Suite de notre série d’articles consacrée au rapport de la « Early Intervention Foundation » (un des neuf “what works centers” britanniques) qui a publié en juillet 2016 une très dense revue de littérature sur l’évaluation des dispositifs de soutien parental. Nous proposons ici une présentation de la partie du rapport dédiée aux programmes axés sur la gestion des troubles du comportement de l’enfant.

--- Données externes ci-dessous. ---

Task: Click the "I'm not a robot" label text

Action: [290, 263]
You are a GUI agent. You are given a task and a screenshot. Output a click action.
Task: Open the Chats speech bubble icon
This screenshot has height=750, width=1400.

En introduction de cette partie, les auteurs du rapport « Des fondations pour la vie : les interventions efficaces pour soutenir les interactions parents-enfants dans les premières années » commencent par un nécessaire rappel :  l’agressivité et les comportements de défi font partie du développement normal du jeune enfant (voir à ce sujet notre entretien avec Richard Tremblay). L’agressivité culmine entre 2 et 3 ans. L’enfant remplace ensuite ces comportements violents par des stratégies plus sophistiquées de négociation et par une capacité à contrôler ses impulsions. Certains enfants vont néanmoins conserver cette violence et cette impulsivité et la recherche montre que s’il existe des facteurs de risque indépendants des parents (tempérament de l’enfant, sexe, présence de frères et sœurs), les comportements parentaux demeurent le facteur de prédiction le plus fort.